Q4'22 & 2022 CGC Quarterly Letter
A tough year, but a great comeback in 2H
*Note: A previous version reported a 12% gross return for the quarter and a -31% return for the year. This has been corrected to a 12.3% gross return for the quarter and a -30.8% return for the year.
In Q4 2022, Cedar Grove Capital Management, LLC (“Cedar Grove Capital” or the Fund” or “CGC”) returned 12.3% gross return compared to 7.1% for the S&P 500, -9.5% for the S&P Consumer Discretionary ETF XLY, -21.5% for the Cannabis ETF, and 5.8% for the Russell 2000.
We are happy to report that we bounced back meaningfully in the final quarter of 2022, beating all our benchmarks handsomely.
The key takeaway? We did not lose money in Q4’22.
While we did end the year -30.8%, this was dramatically less than our lowest performance at the end of Q2’22 which was -44.1%.
In Q1, we were on the “inflation is transitory” train and did not appropriately reduce our net long exposure to cyclical names and the cannabis sector. While earnings had yet to flatten or decrease, unanticipated multiple contraction in tech and retail names led to heavy losses in Q1.
In order to recoup some of the losses, we deviated from our core investment principles and strategy by trying to capitalize on the market’s historic volatility. This proved difficult and expanded our losses in Q2.
By the end of Q2, our position of transitory inflation was long gone. Additionally, in Q3 not only did we return to our core investing strategy, but our research into the underlying consumer fundamentals greatly concerned us. Our initial thoughts are published in the post below from September.
The data we digested led us to sell into the rally in late August and liquidate all of our positions but two. Considering the market was hell-bent on inflation data and the words of J Powell, we did not feel confident in our ability to invest in that market environment and decided to sit it out. Lessons learned from Q2.
With virtually all of our core positions closed during Q3, we were left with our Twitter arbitrage trade and some call contracts we already wrote off at a $0 NAV.

▶ GIVEN PROBLEM 1
In the quarterly letter on Cedar Grove Capital, what was the Fund's lowest performance, and when did it occur?
▶ GIVEN PROBLEM 2
Write the next part of the Cedar Grove Capital quarterly letter, continuing after its final sentence.
The lines that come next are from a separate source.

▶ DATA EXTRACT
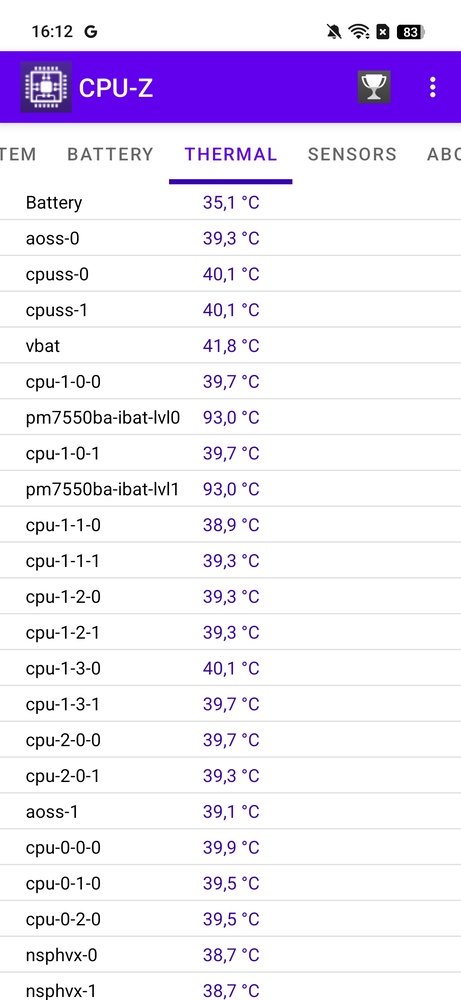461x1000 pixels.
Task: Select the cpu-0-0-0 temperature row
Action: [230, 847]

▶ ANSWER 1
The Fund's lowest performance was -44.1%, at the end of Q2'22.

▶ ANSWER 2
To end the quarter, we finally recognized our gains in the Twitter takeover (thank you Elon), a brief snapback in cannabis names from the Biden announcement, and the possible passing of policy towards SAFE and 280E.
We were skeptical that policy would be changed and tweeted about selling into the rally.
We exited our call options and decided not to partake in the FOMO. A wise decision.
While the market was rejoicing peak inflation and a possible FED pivot, we further doubted the probability of this occurring and became even more concerned about the consumers’ state going into 2023.
We outlined our opinion on holiday sales to those that subscribed in the posts below to try and sound the alarm once again to anyone that wanted to listen.
With the market too optimistic about earnings and a FED pivot, we decided to re-enter the market at the end of November and establish our biggest net short position since the founding of CGC. We deployed slightly less than 50% of our assets across various names and ETFs with over 94% of deployed capital in a “short” capacity.
We announced these interim positions for paid subscribers here before the market pulled back again which was us shorting lululemon (LULU), RH (RH), and others into their prints.
Of our deployed capital, we were able to return 27.8% in just 4 weeks. You can see our current and old positions in the next section and our closing remarks/setup for 2023.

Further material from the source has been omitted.